### What the task requires
Below are the records; return every line from the one that contains "Select the SD卡 sidebar icon" to the last, exactly, skipping the pictures.

Pixel coordinate grounding data
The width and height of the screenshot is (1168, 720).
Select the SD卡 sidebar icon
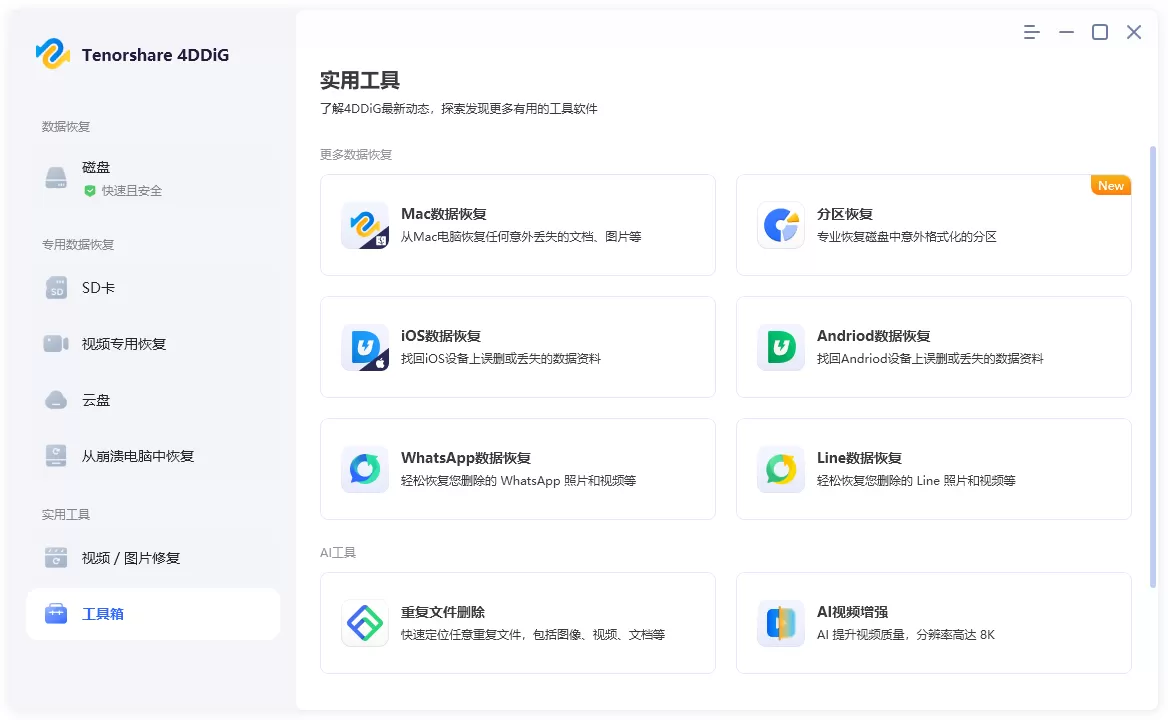pos(55,287)
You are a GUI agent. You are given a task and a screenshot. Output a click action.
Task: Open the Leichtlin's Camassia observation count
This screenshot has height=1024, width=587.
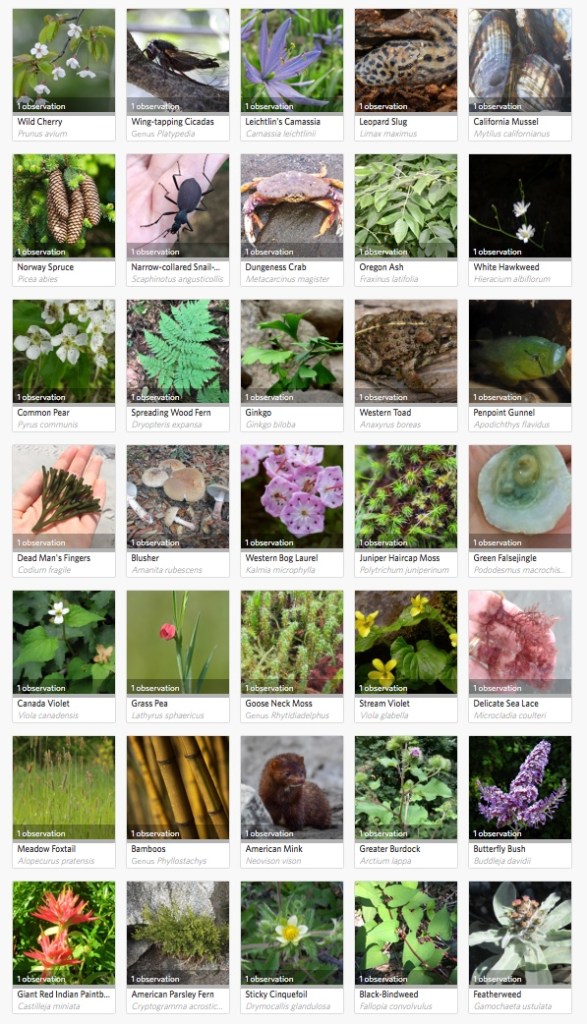click(269, 106)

### Result of the exercise
Select the SD卡 sidebar icon
pos(55,287)
You are a GUI agent. You are given a task and a screenshot. Output a click action.
Task: Open the Leichtlin's Camassia observation count
This screenshot has height=1024, width=587.
click(269, 106)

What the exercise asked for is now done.